Fabian Cancellara focused only on the future after taking the first yellow jersey of the Tour de France for a fifth time in Liege on Saturday.
Cancellara's American squad lost Andy Schleck to injury and team director Johan Bruyneel is absent to focus on a United States Anti-Doping Agency investigation, which has also implicated seven-time Tour winner Lance Armstrong.
After emulating his 2004 prologue win in Liege, Swiss rider Cancellara said: "I'm looking forward and not looking back.
"I'm here on the Tour de France not thinking about the past.
"The last time the Tour was here, in 2004, I beat Lance by 1.6 seconds and took the jersey, but that was eight years ago.
"We have to focus on now because if we let it (the investigation) crack us, I wouldn't be able to perform on the road like I did today.
"It's up to Lance and Johan to sort out. One year I was in Bjarne Riis' team, and he stayed away from the Tour to leave us in peace, so I've experienced this before. Johan is just leaving us to get on with the job in peace."
Cancellara was the penultimate rider to roll down the ramp and finished the 6.4-kilometre course in seven minutes 13.47 seconds.
Bradley Wiggins (Team Sky) was second in 7mins 20.51secs, with Sylvain Chavanel (Omega Pharma-QuickStep) third in 7:20.94.
Defending champion Cadel Evans was the final rider on the course and finished 13th in 7:30.36, losing almost 10 seconds to Wiggins, considered his main rival for overall glory.

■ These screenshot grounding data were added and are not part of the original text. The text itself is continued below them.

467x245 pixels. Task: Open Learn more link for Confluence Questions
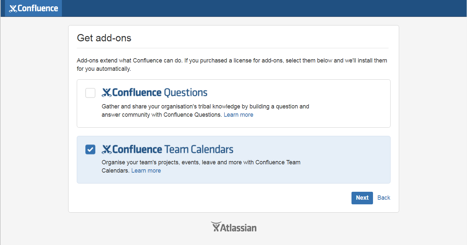[238, 115]
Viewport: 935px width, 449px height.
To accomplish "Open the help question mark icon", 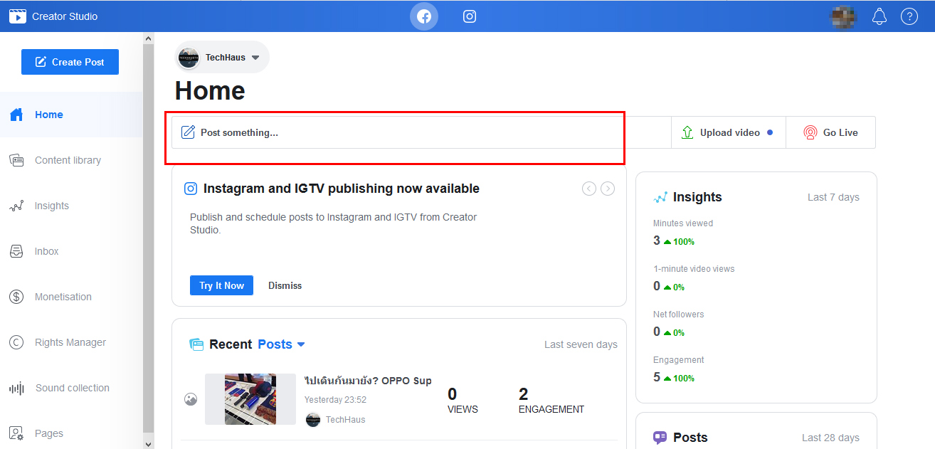I will click(x=909, y=16).

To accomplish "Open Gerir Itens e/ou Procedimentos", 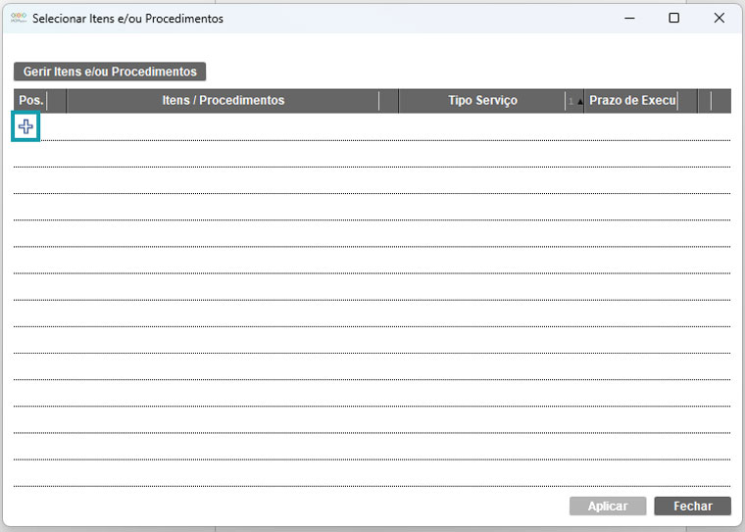I will pyautogui.click(x=110, y=72).
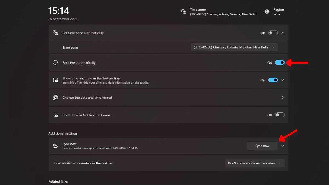Open the additional calendars dropdown
This screenshot has height=185, width=329.
pos(255,163)
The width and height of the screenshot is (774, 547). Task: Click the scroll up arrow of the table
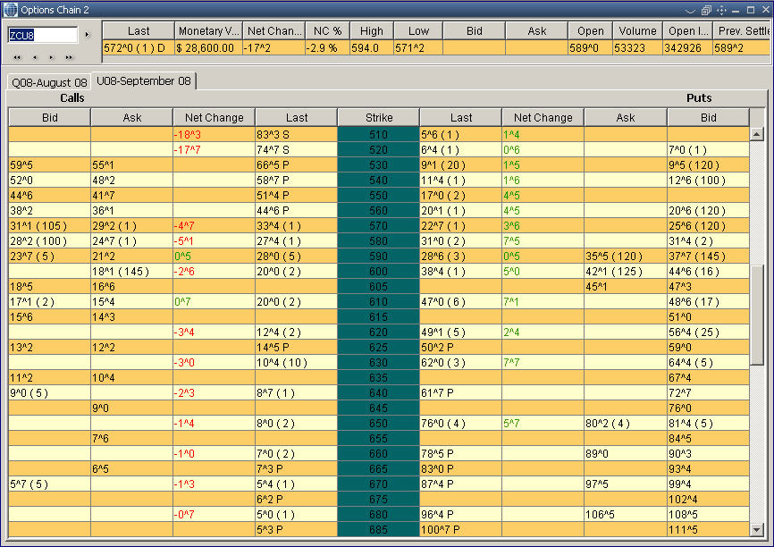tap(757, 135)
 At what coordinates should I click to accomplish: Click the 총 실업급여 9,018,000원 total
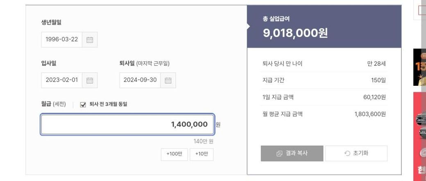[295, 33]
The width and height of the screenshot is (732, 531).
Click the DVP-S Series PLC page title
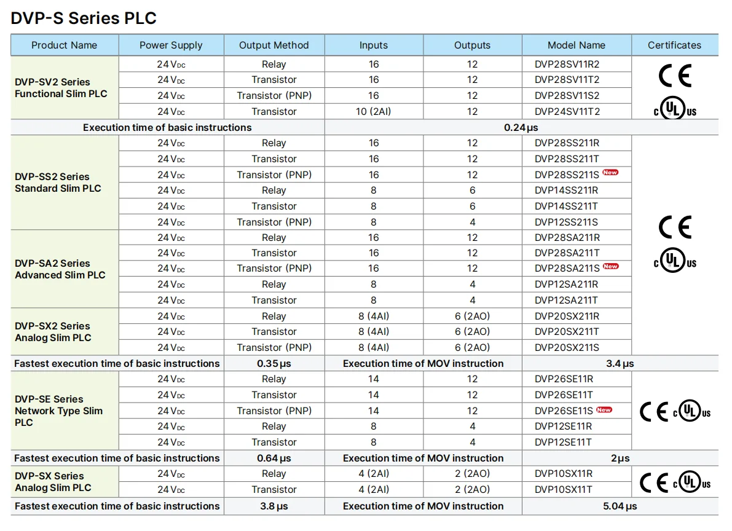83,18
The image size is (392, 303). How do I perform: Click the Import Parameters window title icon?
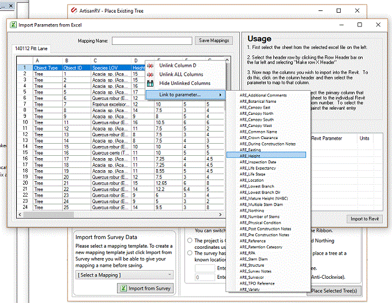click(13, 25)

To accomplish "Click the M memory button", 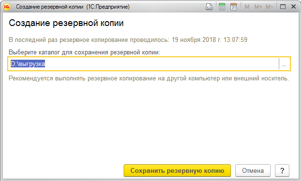I will click(x=247, y=7).
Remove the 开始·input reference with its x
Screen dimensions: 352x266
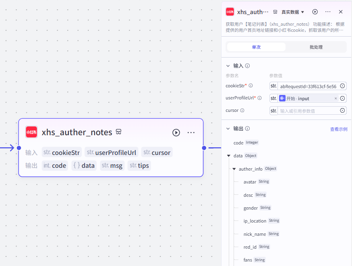point(337,98)
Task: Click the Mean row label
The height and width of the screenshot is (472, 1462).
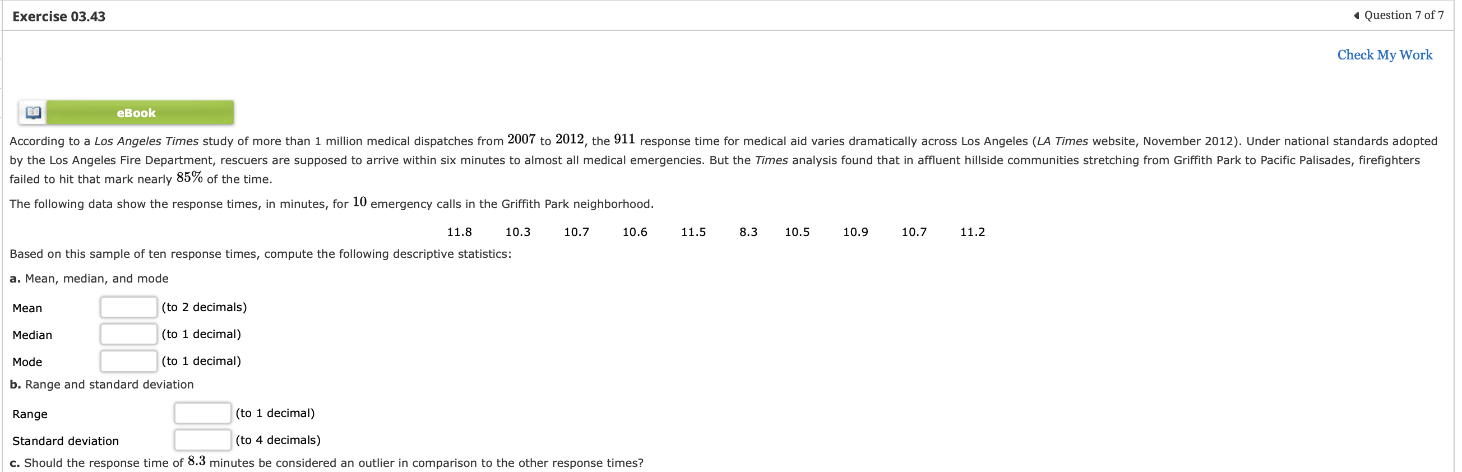Action: point(27,307)
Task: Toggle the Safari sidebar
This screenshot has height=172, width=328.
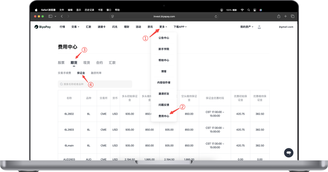Action: click(50, 16)
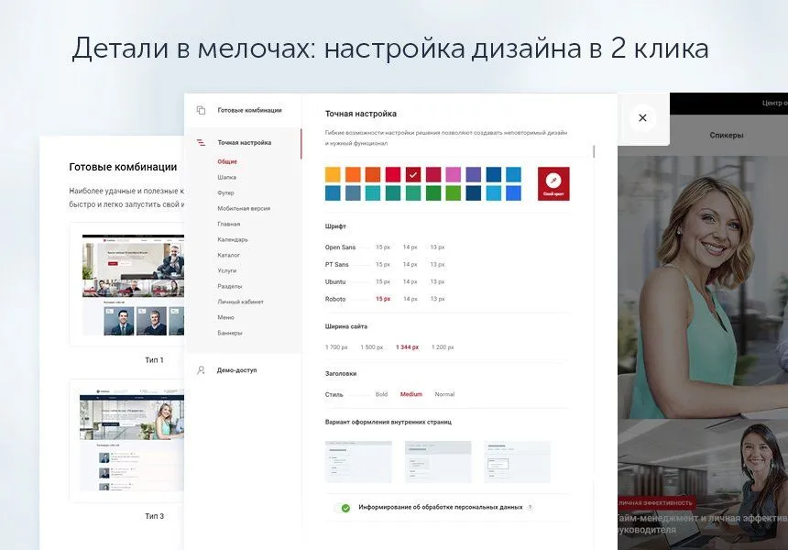The height and width of the screenshot is (550, 788).
Task: Click the Точная настройка red lines icon
Action: tap(201, 143)
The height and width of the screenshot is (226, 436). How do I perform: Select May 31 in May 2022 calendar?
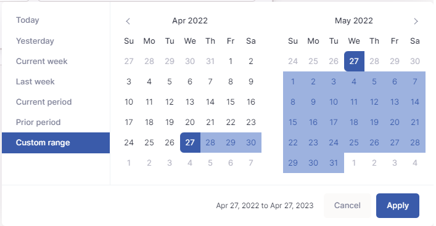coord(334,163)
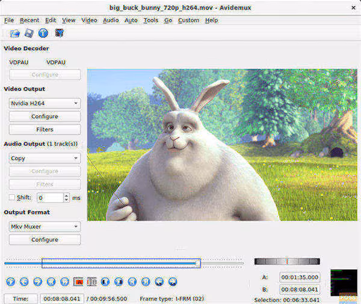The height and width of the screenshot is (304, 361).
Task: Click the current Time input field
Action: click(x=62, y=299)
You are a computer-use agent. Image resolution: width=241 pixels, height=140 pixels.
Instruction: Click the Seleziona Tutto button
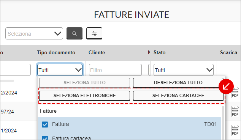coord(84,83)

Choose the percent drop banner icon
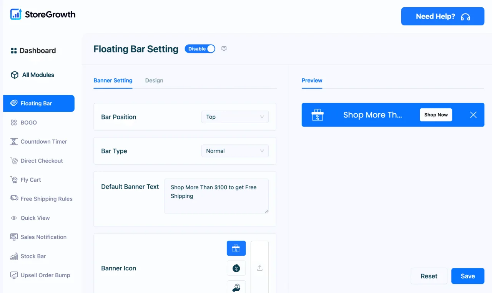pos(236,268)
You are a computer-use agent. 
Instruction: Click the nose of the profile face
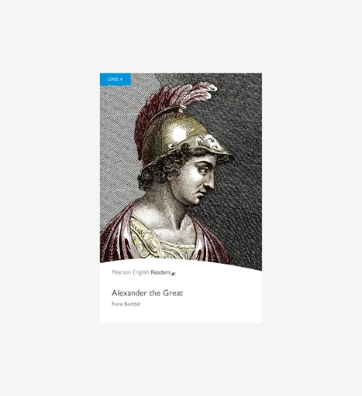[x=210, y=183]
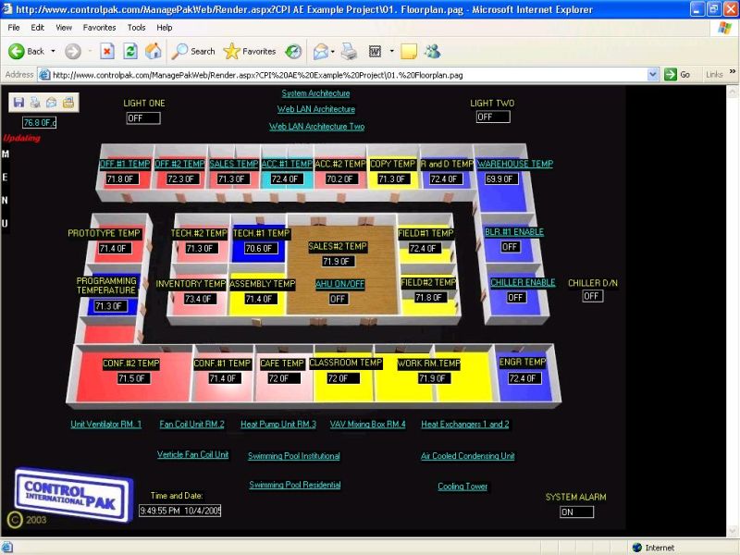This screenshot has width=740, height=555.
Task: Click the Cooling Tower link
Action: (463, 486)
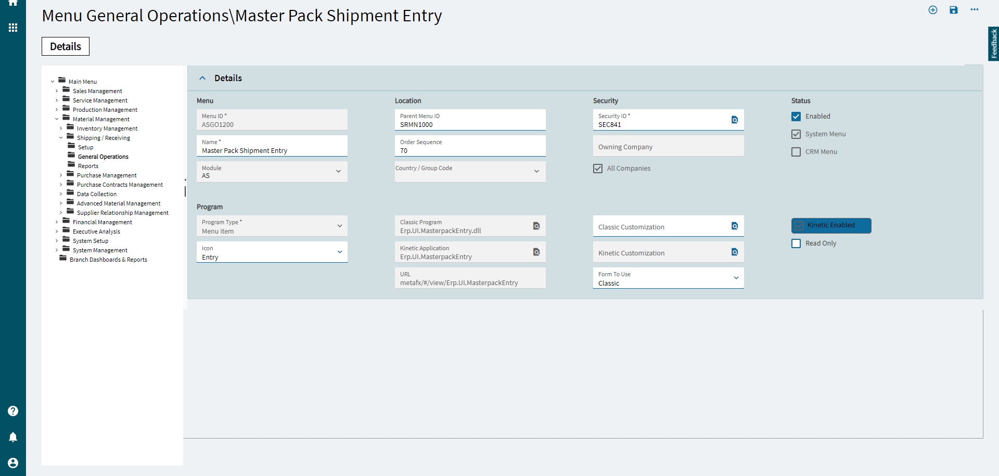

The distance and time gains are minute in the context of the 3,497km race to Paris on July 22, which continues tomorrow with the 198km first stage from Liege to Seraing, a suburb of the Belgian city.
Cancellara may defend the maillot jaune for much of the first week but is likely to possess it only on a temporary basis, while Evans and Wiggins have eyes on the prize in three weeks' time.
Evans could even seek to cut his deficit to Wiggins tomorrow, with the stage concluding on a short category four climb.
Evans wrote on Twitter: "Not great a start but not bad. The real stuff starts tomorrow."
While Wiggins and Evans' focus is on Tour glory, Cancellara will have his eye on retaining his Olympic time-trial title on August 1 and this was an indicator the Swiss has rediscovered his form.
Cancellara claimed victory on the opening day for the fifth time, following prologue wins in 2004, 2007 and 2010, plus his time-trial success in Monaco in 2009.
"It's everything an opening can be, it's just great," Cancellara said.
"A lot of pressure went away. I just focus on myself. Today was a 6.4km velodrome, just like in a tunnel, you have to focus on yourself, not focus on left or right or other riders.
"I'm a specialist at that and today was a good day.
"With the memories of eight years ago, it's even more special. I just put everything on the road. It was what I wanted to do today - to win.
"It's always exciting. When you're 23 years old and you come to the Tour and win by beating Lance it's cool and, eight years later, to show again that you're still able to handle makes it a great day."
Evans' team-mate TJ van Garderen was fourth to take the best young rider's white jersey, one place ahead of Team Sky's Edvald Boasson Hagen.
World time-trial champion Tony Martin (Omega Pharma-QuickStep) had to change bikes due to a mechanical problem and finished in 7:36 to place 45th.
Frank Schleck, third last year, was 136th, 38 seconds behind.
World road race champion Mark Cavendish was 41st and will seek to add to his tally of 20 Tour stage wins in the first week of the competition.